_TASK BRIEF_.
Wherever the word "computer" appears in the entries, copy the whole line.

#### RECORDS ####

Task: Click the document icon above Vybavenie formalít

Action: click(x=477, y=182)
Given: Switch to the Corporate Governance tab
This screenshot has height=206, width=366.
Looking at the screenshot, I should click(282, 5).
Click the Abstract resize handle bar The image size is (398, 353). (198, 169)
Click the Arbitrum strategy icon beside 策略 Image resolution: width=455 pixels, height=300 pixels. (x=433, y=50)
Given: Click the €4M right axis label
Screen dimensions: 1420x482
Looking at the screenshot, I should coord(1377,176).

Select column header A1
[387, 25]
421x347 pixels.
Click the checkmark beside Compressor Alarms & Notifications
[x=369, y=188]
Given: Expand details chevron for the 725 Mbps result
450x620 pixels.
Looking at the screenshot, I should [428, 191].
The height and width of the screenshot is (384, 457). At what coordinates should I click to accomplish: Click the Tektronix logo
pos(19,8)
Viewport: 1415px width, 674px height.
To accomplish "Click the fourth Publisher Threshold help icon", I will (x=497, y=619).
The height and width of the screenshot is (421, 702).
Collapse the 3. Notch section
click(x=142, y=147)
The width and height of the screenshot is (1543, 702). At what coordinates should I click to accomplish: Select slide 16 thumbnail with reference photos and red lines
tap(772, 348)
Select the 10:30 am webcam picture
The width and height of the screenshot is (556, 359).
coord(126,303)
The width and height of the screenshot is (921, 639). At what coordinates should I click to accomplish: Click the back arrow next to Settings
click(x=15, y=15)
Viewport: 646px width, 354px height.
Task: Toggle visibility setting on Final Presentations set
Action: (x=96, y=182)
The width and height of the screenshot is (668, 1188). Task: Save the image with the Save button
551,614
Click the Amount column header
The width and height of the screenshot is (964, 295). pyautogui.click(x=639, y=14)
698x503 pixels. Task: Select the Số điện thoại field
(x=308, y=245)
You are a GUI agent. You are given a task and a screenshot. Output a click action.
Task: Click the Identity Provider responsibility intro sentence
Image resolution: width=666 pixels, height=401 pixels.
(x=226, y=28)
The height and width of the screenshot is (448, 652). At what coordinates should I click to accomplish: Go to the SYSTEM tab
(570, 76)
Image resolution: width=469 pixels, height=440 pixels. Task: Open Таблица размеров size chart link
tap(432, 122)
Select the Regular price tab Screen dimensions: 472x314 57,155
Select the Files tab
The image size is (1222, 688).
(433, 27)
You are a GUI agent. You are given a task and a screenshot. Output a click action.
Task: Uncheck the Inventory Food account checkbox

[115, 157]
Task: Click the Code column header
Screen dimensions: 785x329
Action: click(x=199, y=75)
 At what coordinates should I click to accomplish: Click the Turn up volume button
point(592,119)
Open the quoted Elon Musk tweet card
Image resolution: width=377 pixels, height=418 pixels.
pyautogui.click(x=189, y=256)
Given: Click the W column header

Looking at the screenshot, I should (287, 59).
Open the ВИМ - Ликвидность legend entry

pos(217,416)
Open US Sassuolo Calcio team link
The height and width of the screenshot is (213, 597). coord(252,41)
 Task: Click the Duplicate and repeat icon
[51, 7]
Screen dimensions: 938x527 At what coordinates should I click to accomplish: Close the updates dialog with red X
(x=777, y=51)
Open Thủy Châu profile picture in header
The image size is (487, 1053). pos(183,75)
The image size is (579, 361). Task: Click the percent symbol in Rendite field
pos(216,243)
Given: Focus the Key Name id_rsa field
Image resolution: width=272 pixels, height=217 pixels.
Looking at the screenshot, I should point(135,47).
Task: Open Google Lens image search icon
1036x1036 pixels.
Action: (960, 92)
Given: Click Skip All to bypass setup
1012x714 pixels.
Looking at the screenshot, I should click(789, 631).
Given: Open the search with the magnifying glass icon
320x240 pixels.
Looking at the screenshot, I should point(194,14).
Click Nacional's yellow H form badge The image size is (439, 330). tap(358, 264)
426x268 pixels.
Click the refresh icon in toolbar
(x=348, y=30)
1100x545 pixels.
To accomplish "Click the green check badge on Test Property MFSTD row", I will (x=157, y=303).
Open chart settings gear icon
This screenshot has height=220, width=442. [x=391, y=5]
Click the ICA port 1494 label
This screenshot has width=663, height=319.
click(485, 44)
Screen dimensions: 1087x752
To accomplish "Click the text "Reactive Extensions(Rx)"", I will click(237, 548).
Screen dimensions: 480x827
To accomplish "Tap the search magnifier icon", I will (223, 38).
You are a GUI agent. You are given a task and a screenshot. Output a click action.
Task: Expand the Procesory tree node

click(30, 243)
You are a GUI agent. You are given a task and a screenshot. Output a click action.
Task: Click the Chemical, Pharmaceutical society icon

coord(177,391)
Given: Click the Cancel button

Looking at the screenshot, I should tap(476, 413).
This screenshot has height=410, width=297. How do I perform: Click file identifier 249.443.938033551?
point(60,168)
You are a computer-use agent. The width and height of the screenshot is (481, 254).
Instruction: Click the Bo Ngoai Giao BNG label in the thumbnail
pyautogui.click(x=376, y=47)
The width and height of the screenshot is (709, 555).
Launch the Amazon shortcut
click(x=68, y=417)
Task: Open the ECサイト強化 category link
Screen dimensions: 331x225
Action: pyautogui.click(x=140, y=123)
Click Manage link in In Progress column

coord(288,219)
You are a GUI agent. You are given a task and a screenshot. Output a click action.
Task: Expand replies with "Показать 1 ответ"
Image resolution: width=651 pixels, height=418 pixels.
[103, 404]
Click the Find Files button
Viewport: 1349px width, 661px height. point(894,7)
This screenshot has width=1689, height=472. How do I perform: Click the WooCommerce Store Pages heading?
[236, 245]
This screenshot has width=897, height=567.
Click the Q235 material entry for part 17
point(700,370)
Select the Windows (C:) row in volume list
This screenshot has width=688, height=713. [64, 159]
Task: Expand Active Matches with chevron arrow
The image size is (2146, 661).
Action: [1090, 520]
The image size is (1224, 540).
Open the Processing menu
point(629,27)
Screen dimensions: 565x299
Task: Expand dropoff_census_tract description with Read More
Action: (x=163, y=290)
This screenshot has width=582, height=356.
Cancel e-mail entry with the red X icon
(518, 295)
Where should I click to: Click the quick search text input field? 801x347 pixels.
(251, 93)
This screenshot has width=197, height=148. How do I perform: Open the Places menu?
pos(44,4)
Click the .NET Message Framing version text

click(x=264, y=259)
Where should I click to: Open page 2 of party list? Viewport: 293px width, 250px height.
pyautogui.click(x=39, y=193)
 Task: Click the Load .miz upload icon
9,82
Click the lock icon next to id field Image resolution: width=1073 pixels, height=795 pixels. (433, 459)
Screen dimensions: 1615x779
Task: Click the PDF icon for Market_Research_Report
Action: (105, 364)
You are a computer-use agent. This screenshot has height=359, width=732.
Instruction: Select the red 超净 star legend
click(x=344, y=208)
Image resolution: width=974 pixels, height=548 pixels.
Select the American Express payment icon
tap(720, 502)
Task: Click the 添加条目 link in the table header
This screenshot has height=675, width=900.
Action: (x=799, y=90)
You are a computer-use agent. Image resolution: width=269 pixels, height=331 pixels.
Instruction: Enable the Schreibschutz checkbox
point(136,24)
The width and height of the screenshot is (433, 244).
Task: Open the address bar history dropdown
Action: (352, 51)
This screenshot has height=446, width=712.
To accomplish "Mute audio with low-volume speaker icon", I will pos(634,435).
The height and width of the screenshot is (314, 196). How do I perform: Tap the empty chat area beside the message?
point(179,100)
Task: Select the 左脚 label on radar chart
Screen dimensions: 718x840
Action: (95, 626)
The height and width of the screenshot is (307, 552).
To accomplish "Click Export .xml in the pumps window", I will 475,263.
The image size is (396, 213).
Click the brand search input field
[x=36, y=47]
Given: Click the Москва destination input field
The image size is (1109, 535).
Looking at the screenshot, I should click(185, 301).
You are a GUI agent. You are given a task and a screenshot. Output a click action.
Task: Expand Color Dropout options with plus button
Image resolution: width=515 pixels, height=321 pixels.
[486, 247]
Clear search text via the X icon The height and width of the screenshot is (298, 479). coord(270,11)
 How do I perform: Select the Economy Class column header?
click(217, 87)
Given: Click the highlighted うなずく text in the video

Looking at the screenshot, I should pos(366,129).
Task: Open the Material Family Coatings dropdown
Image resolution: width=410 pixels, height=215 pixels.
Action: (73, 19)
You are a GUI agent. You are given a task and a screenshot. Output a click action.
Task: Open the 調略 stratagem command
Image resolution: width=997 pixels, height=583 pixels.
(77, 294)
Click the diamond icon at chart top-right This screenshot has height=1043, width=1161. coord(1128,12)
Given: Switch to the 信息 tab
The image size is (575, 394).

####

_SOLUTION TO THE PROBLEM_.
You are a computer-use agent. The width and height of the screenshot is (481, 254).
You are a computer-use agent. This screenshot has height=359, width=732.
You are a computer-use agent. Image resolution: width=269 pixels, height=331 pixels.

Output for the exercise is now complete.